§ What is expected
In the records below, could you output, word for word and without the pictures, the lines between the one holding "The height and" and the one holding "Looking at the", both included?

§ Dataset excerpt

++++++++

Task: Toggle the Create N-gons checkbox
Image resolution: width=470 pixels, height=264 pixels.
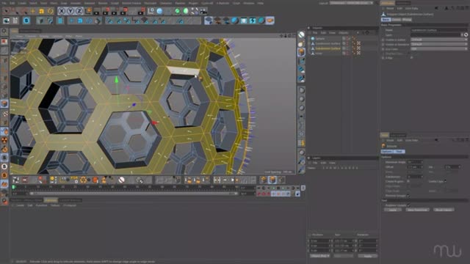Action: point(408,181)
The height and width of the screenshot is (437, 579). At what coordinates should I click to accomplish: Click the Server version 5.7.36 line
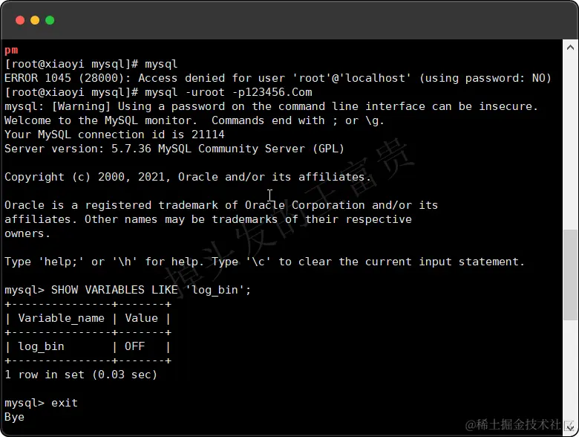pyautogui.click(x=174, y=149)
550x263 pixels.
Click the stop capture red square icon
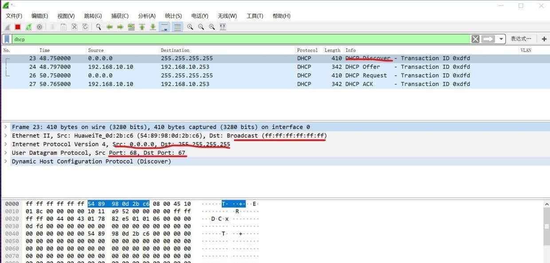pyautogui.click(x=17, y=27)
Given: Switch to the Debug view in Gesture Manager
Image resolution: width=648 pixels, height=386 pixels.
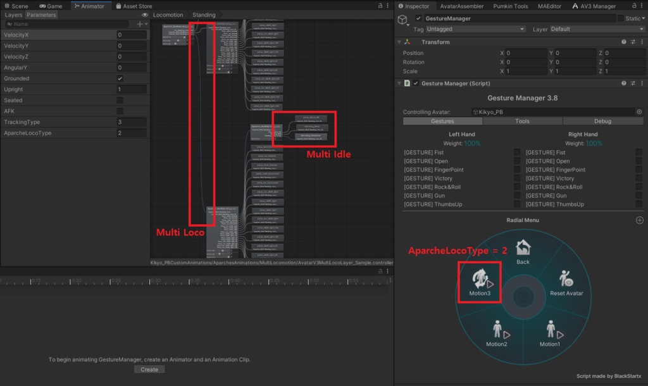Looking at the screenshot, I should [x=602, y=121].
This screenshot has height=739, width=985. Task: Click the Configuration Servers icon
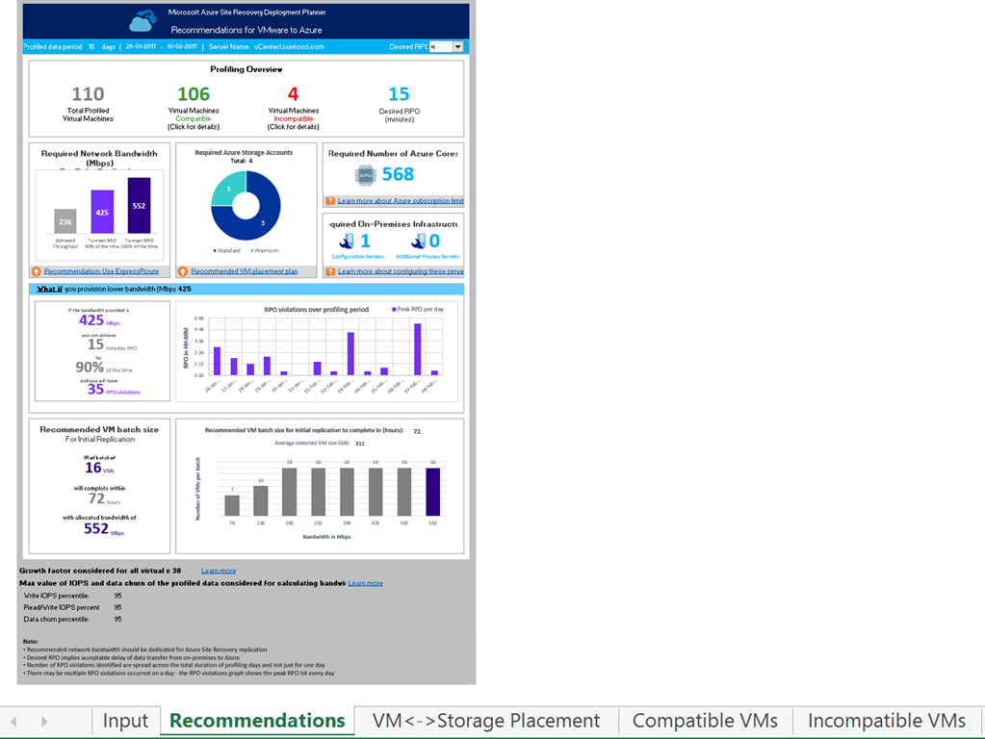coord(346,241)
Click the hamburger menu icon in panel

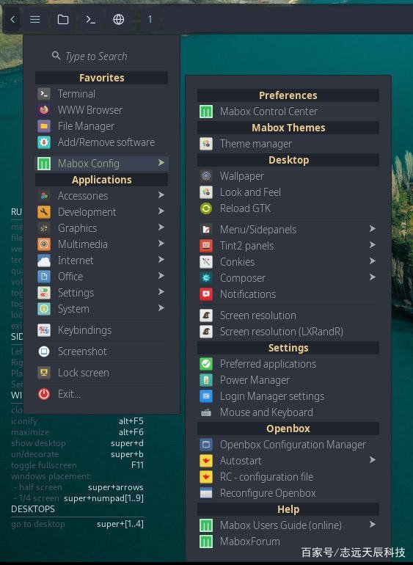pos(35,19)
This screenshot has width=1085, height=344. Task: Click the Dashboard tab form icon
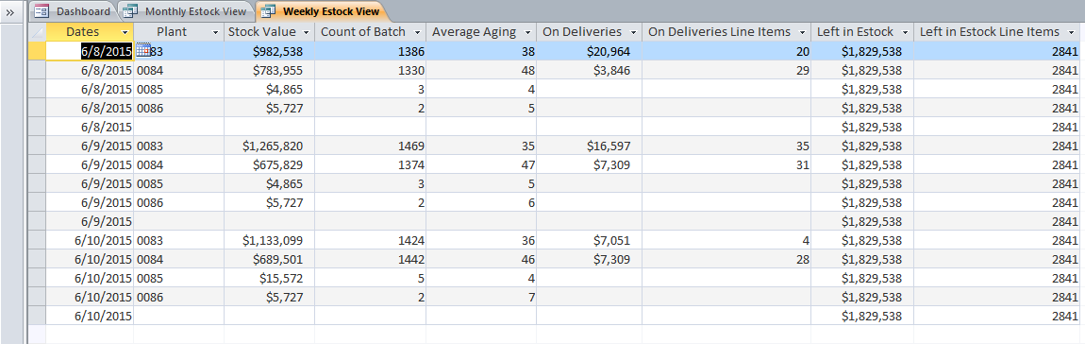[42, 11]
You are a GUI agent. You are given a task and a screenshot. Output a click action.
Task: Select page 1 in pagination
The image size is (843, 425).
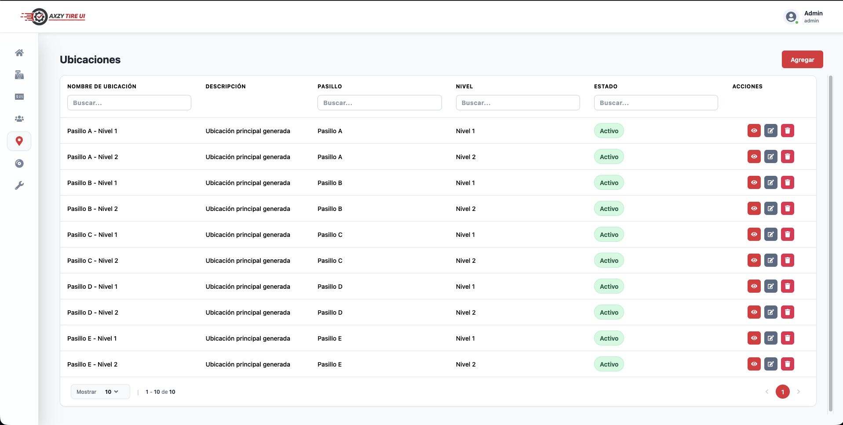coord(782,392)
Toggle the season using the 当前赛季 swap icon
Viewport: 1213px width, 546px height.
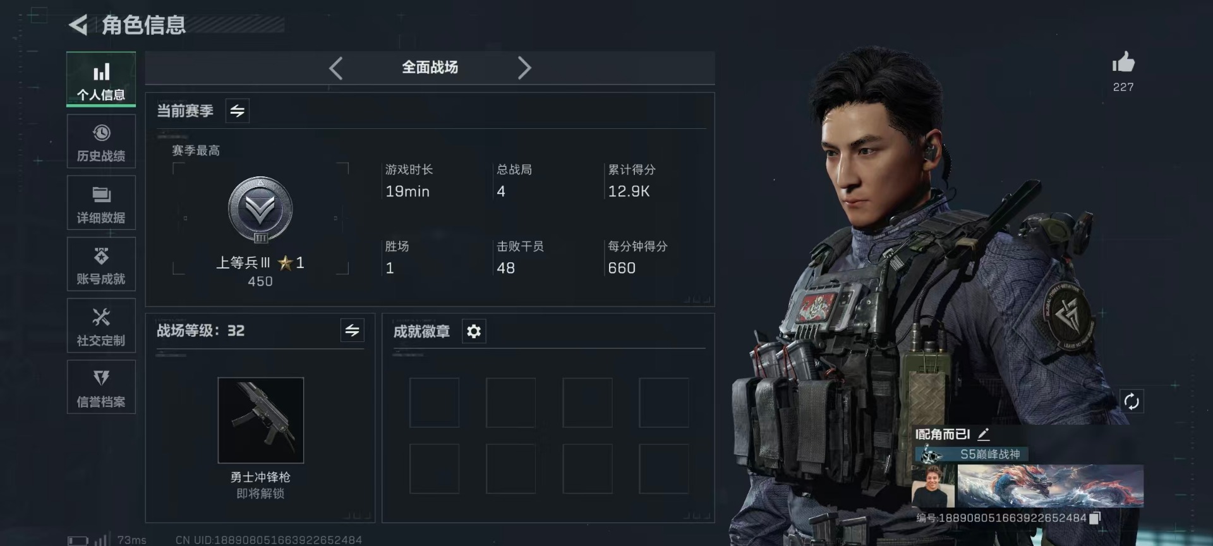(x=238, y=111)
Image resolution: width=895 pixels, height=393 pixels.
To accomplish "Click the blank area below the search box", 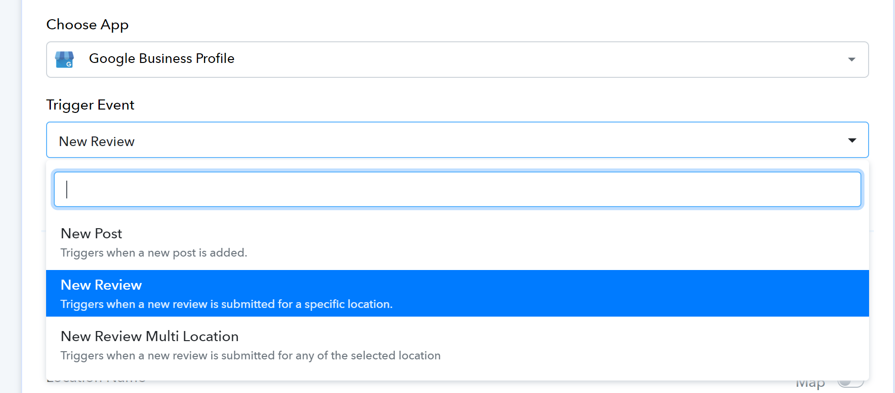I will 457,214.
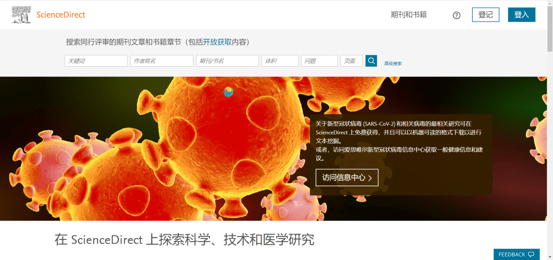The image size is (553, 260).
Task: Click the ScienceDirect wordmark
Action: point(60,15)
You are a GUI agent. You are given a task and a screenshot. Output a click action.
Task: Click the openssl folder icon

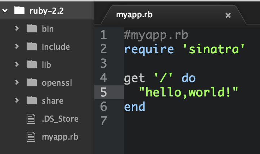tap(32, 82)
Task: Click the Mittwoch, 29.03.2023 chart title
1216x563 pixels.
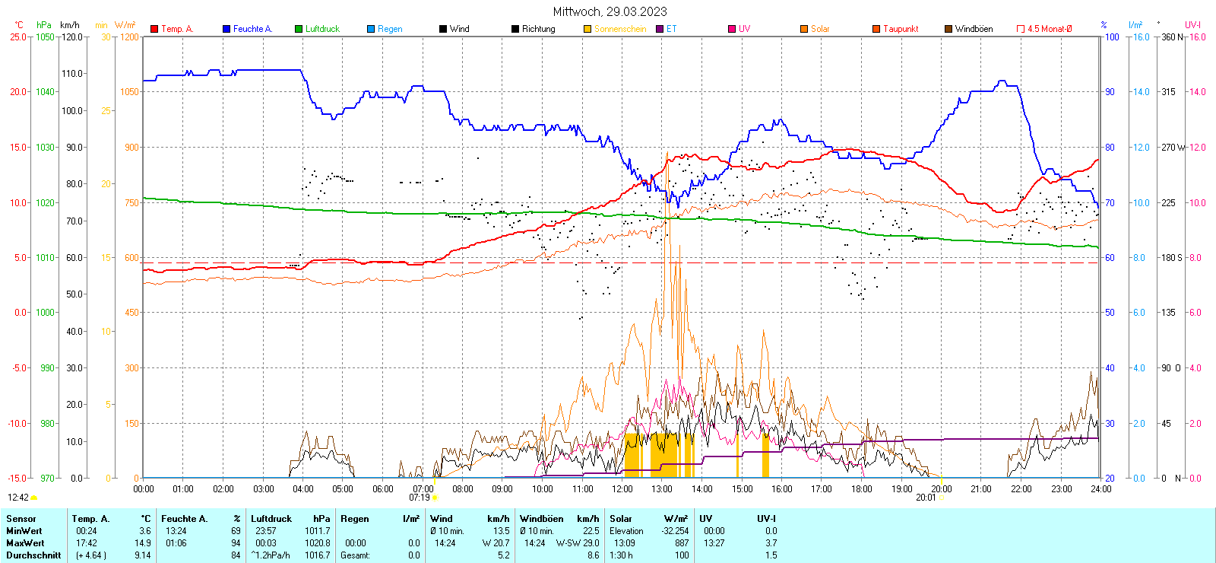Action: (x=610, y=11)
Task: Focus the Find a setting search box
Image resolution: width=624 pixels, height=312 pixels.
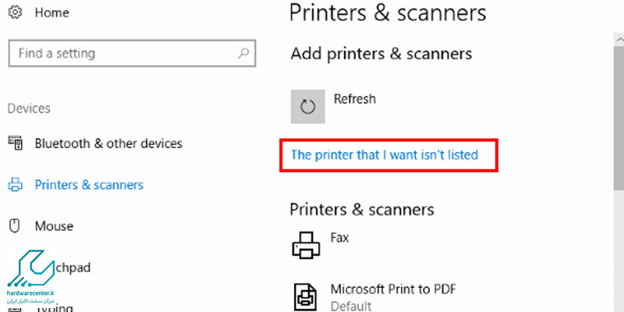Action: point(132,53)
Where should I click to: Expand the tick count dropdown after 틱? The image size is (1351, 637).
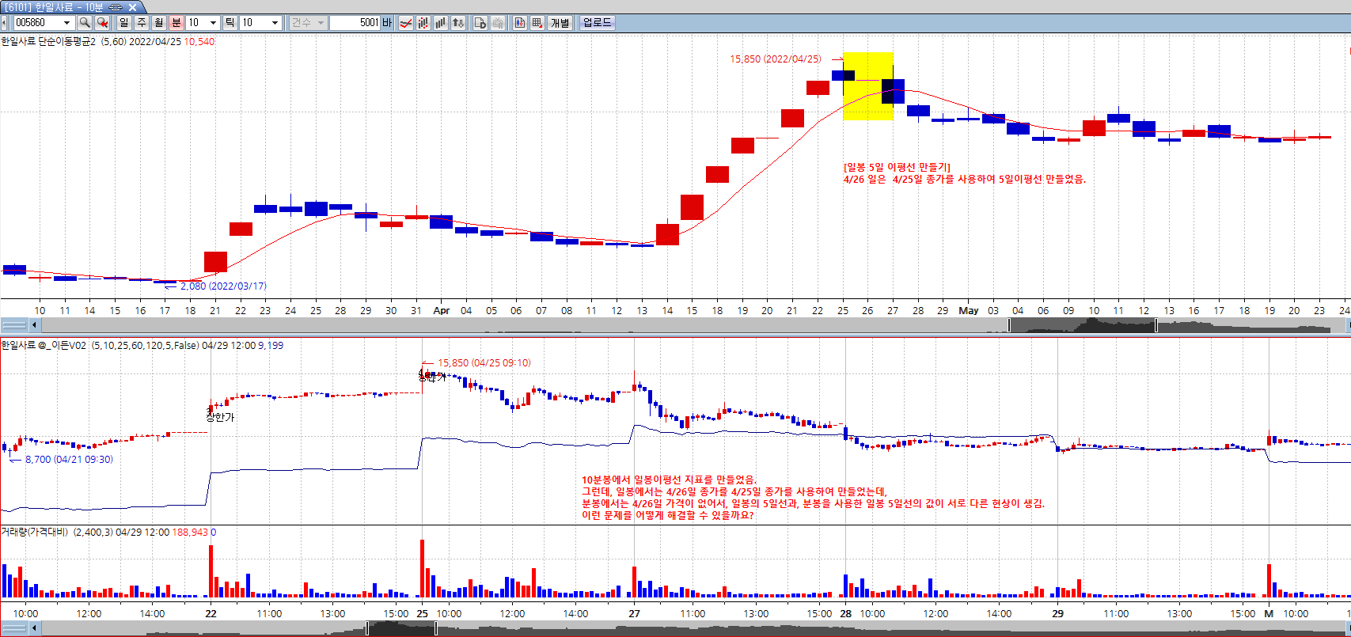[x=275, y=23]
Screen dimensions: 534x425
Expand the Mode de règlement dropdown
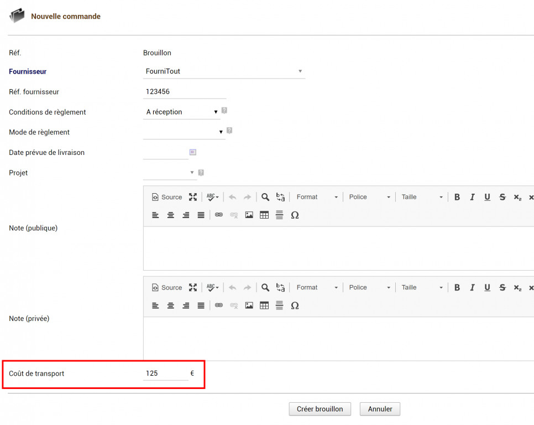184,132
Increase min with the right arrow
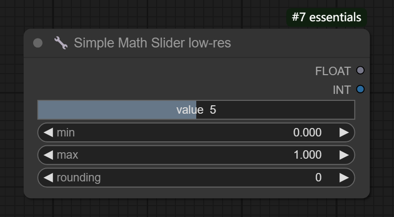 (x=344, y=132)
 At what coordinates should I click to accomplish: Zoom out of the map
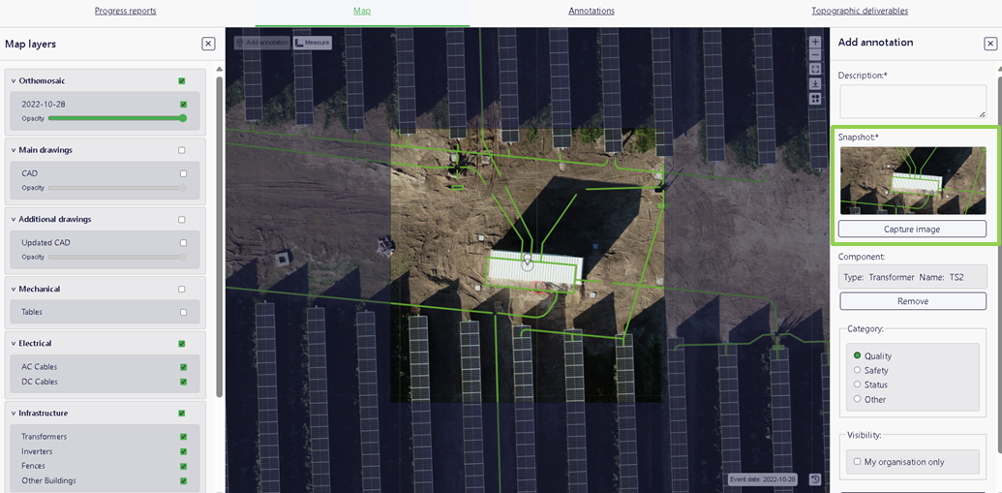click(x=815, y=56)
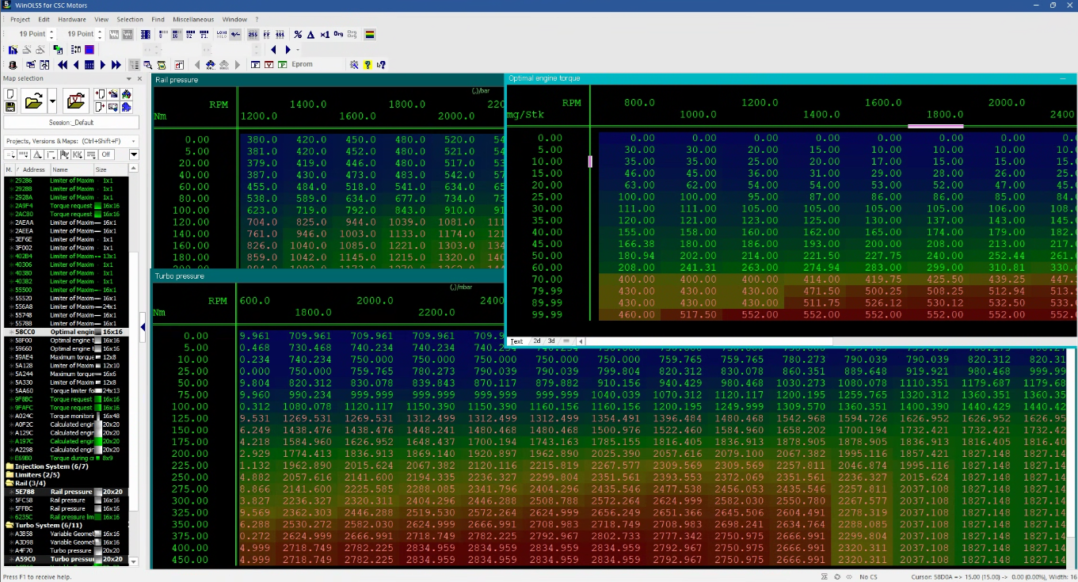Viewport: 1078px width, 582px height.
Task: Click the Session:_Default button
Action: [x=71, y=123]
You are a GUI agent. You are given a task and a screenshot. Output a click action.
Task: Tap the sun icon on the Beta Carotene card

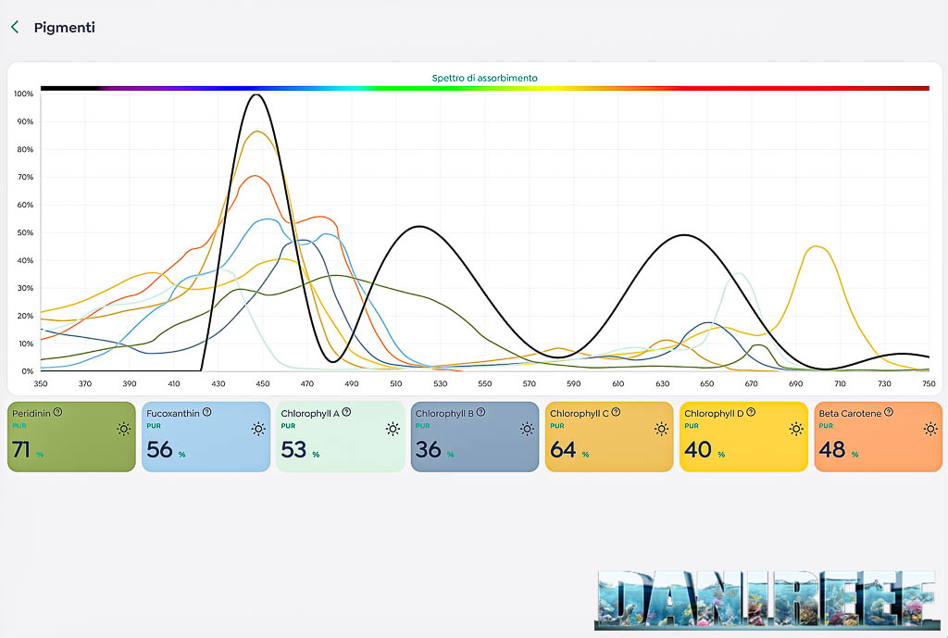pyautogui.click(x=930, y=429)
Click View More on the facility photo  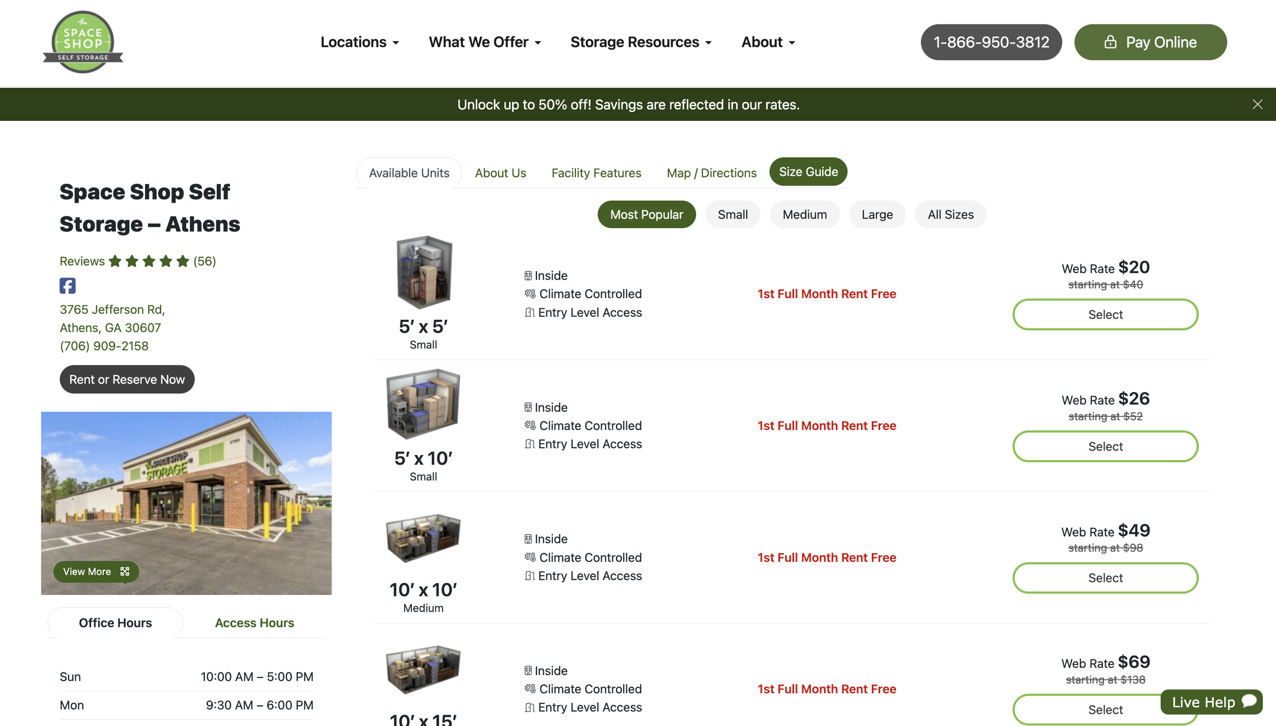[x=96, y=571]
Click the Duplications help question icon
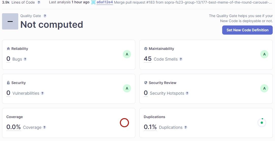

++++++++

§ Result below
The height and width of the screenshot is (437, 579). At what coordinates should I click to accomplish: Click the Server version 5.7.36 line
pyautogui.click(x=174, y=149)
550x263 pixels.
Click the stop capture red square icon
pyautogui.click(x=17, y=27)
Given: Switch to the Debug view in Gesture Manager
Image resolution: width=648 pixels, height=386 pixels.
Looking at the screenshot, I should [x=602, y=121].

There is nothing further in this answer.